I due brani che lei ricorda sono, a mio avviso, due interpretazioni diverse della possibilità di relazione tra due principi individuali.
In Ko-Lho le due personalità strumentali, il flauto e il clarinetto, tendono ad annullare la loro identità specifica, per originare una sorta di creatura timbrica ibrida. I due strumenti, infatti, sembrano non volersi svelare nel loro tradizionale idioma sonoro, ma sono continuamente alterati nella loro fisionomia, sia con operazioni sul singolo timbro (tremoli su microtoni, variazioni quartitonali di altezze, frullati, vibrati particolari) sia nel modo in cui vengono ad interagire tra loro, mediante continui sfasamenti di altezze giocati su minime differenze di intonazione che producono quelle continue oscillazioni e vibrazioni tanto care all’estetica scelsiana.

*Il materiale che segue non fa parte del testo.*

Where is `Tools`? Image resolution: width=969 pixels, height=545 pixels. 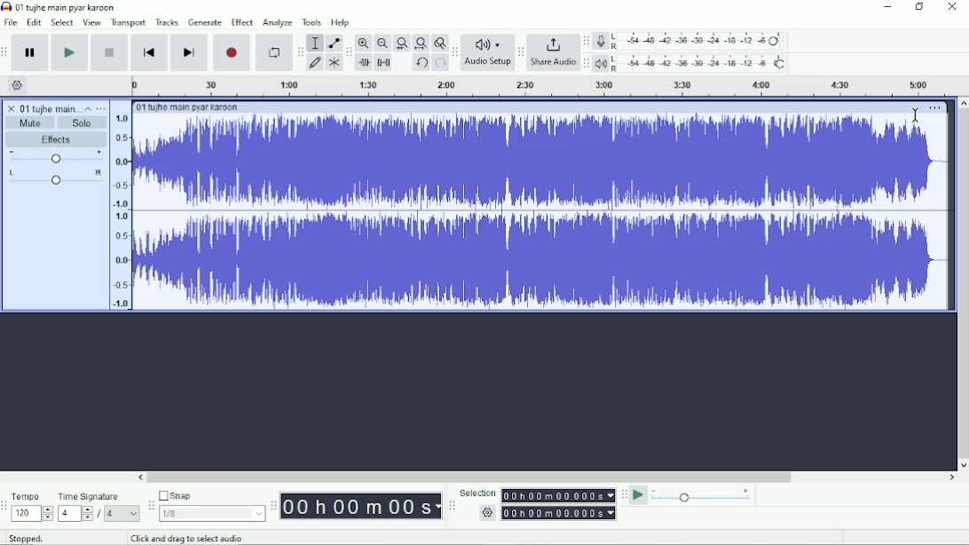 Tools is located at coordinates (313, 22).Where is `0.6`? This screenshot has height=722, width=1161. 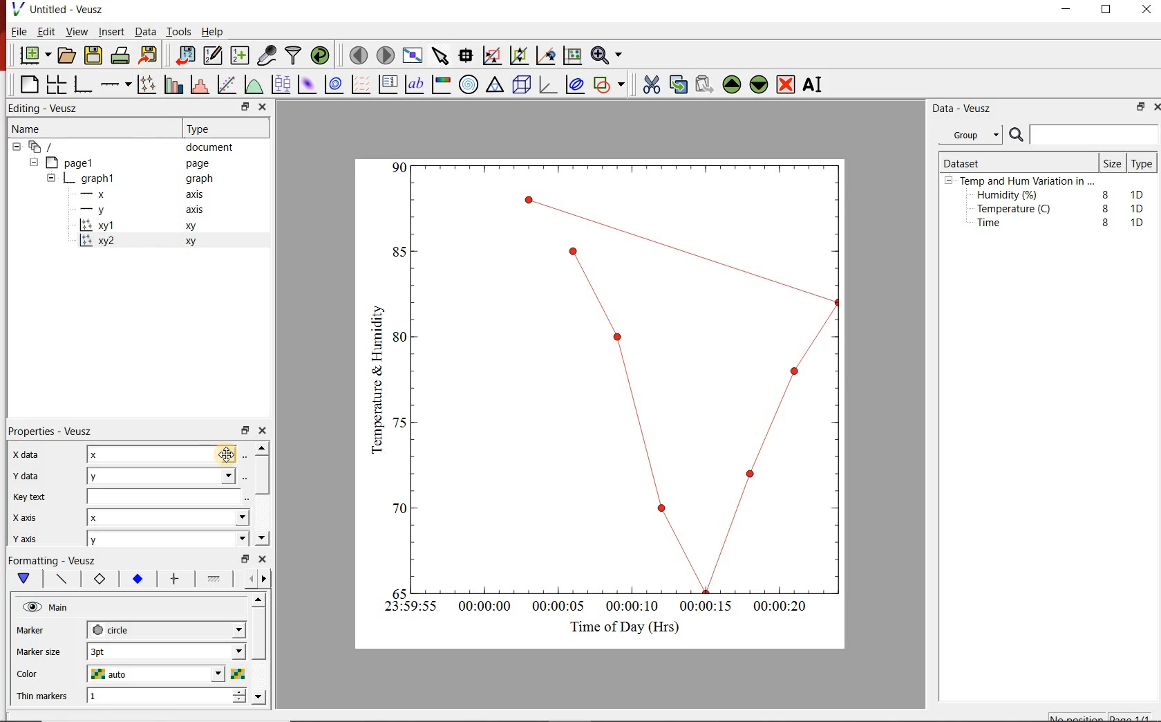 0.6 is located at coordinates (400, 340).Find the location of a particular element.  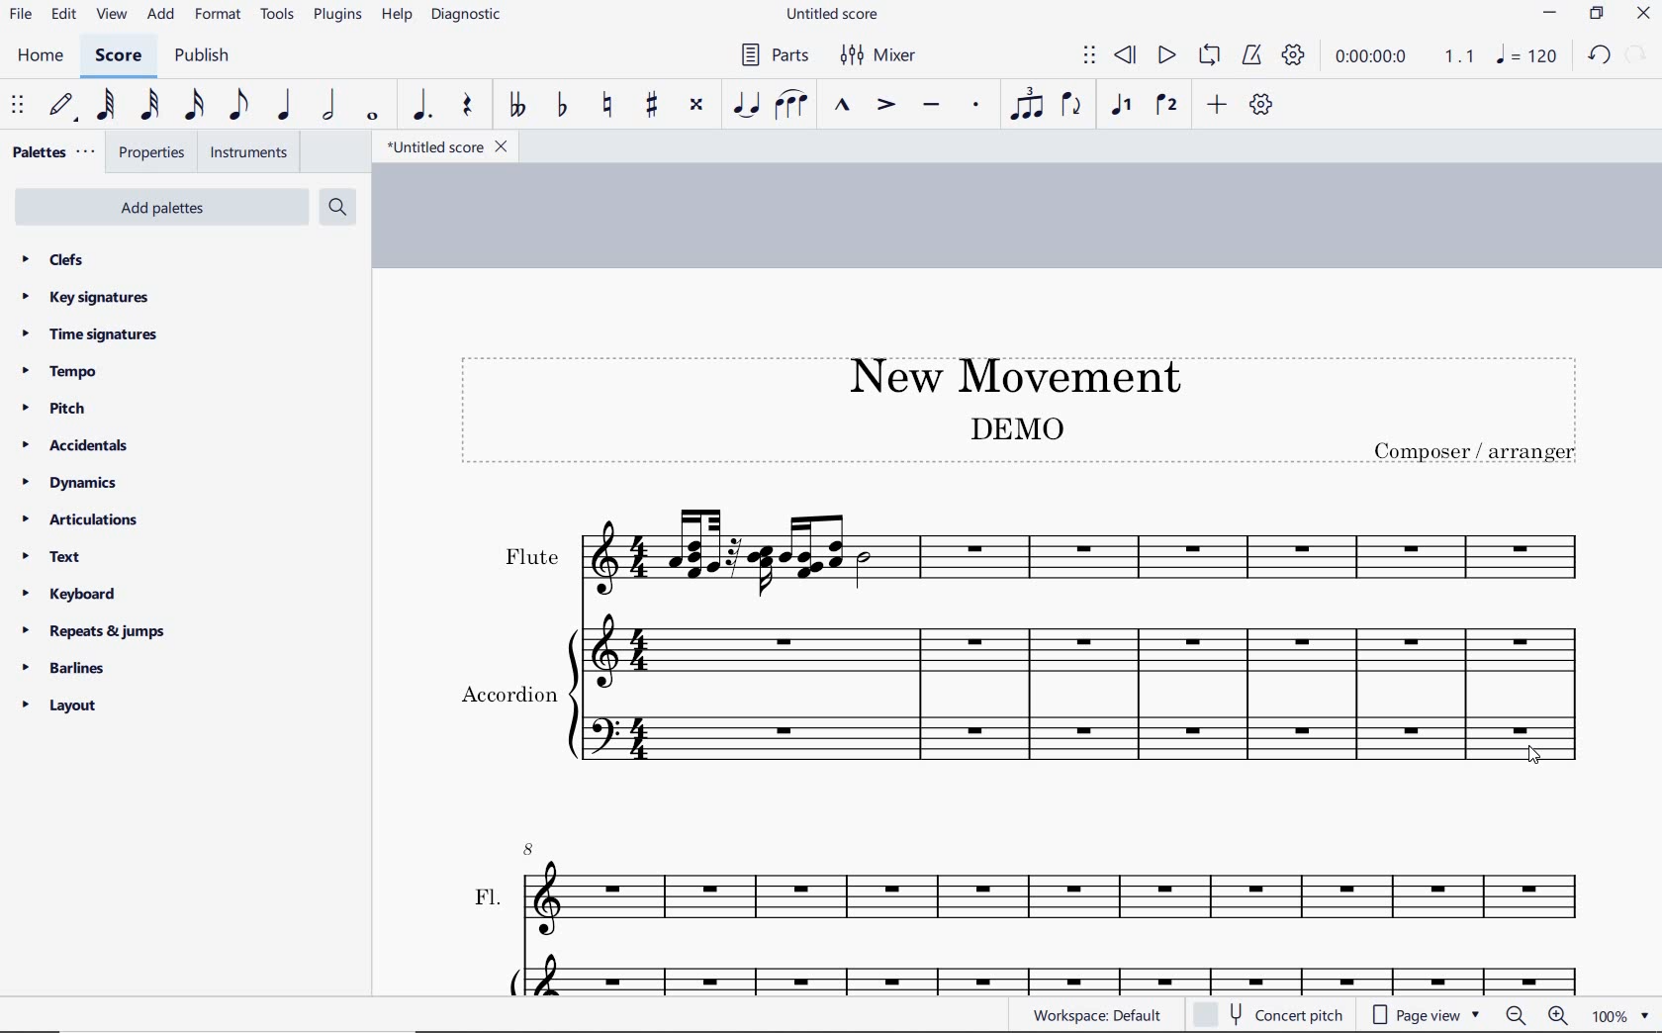

text is located at coordinates (507, 690).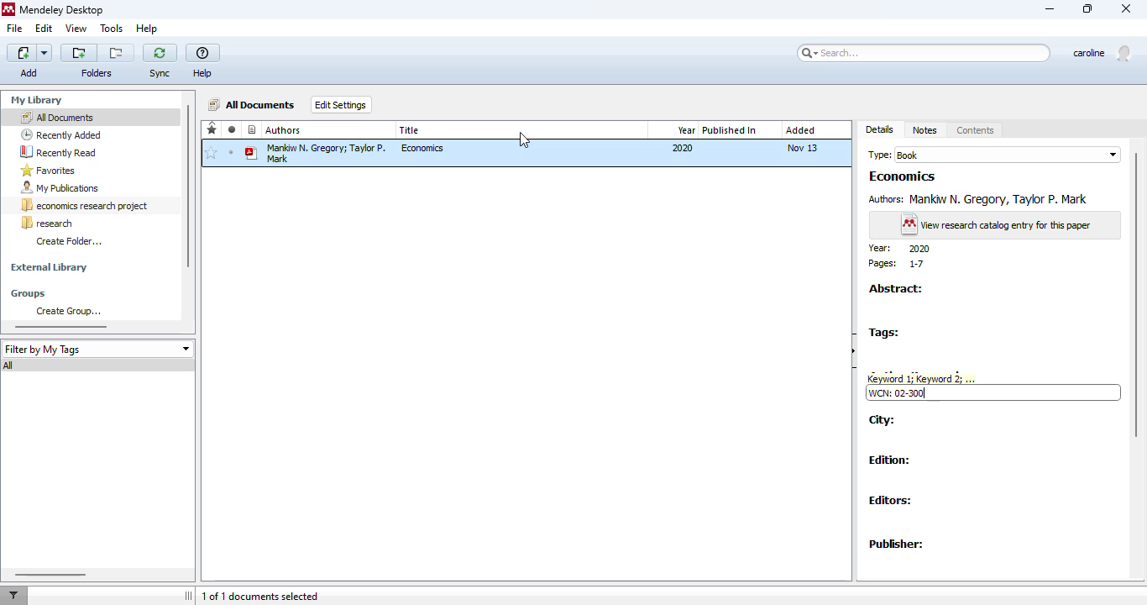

In Krishna e Radha viene invece esaltata la possibile convivenza degli opposti: in questo caso del principio maschile, rappresentato dalla divinità Krishna, e del principio femminile, impersonato da Radha, la consorte preferita. Scelsi ha forse pensato a questo titolo perché non aveva intenzione di integrare i due strumenti, come nel caso di Ko-Lho, ma di svolgere un dialogo a distanza tra voci distinte e parallele, che si muovono con caratteristiche proprie ben differenziate tra loro. Il brano nasce da un’improvvisazione che Scelsi e la flautista Carin Levine fecero in casa del compositore nel 1986 e che Scelsi, come era solito fare, registrò. Ricordiamo che le sue improvvisazioni erano spesso precedute da una preparazione basata sulla meditazione. Nel Sogno 101 Scelsi racconta anche di un tentativo di unire la meditazione ad un’esperienza di improvvisazione in duo: più che creare un dialogo interattivo tra gli strumentisti in gioco, egli voleva che attraverso l'improvvisazione ciascuno entrasse in contatto con la propria parte spirituale e con la musica che poteva essergli rivelata dall’alto.
6. Il tipo di registrazione e la sua incisione sono dettati anch'essi da una scelta intorno all'imprescindibile concetto “scelsiano” del suono?
Una registrazione dedicata a Scelsi non poteva prescindere da una riflessione anche sul tipo di presa di suono da effettuare. Discutendo con i musicisti che hanno partecipato alla realizzazione e con il tecnico del suono Luca Ricci, abbiamo scelto di non registrare in studio ma di cercare un’ambientazione sonora più evocativa, in una sala della suggestiva Villa Fidelia a Spello. Il nostro intento è stato quello di dare una profondità naturale ai suoni degli strumenti a fiato, cercando quell’avvolgenza che Scelsi vedeva come una caratteristica fondamentale del suono e che volevamo percepire noi stessi mentre registravamo: “Ribattendo a lungo una nota essa diventa grande, così grande che si sente sempre più armonia ed essa vi si ingrandisce all’interno, il suono vi avvolge. Vi assicuro che è tutta un’altra cosa: il suono contiene un intero universo, con armonici che non si sentono mai. Il suono riempie il luogo in cui vi trovate, vi accerchia, potete nuotarvi dentro”.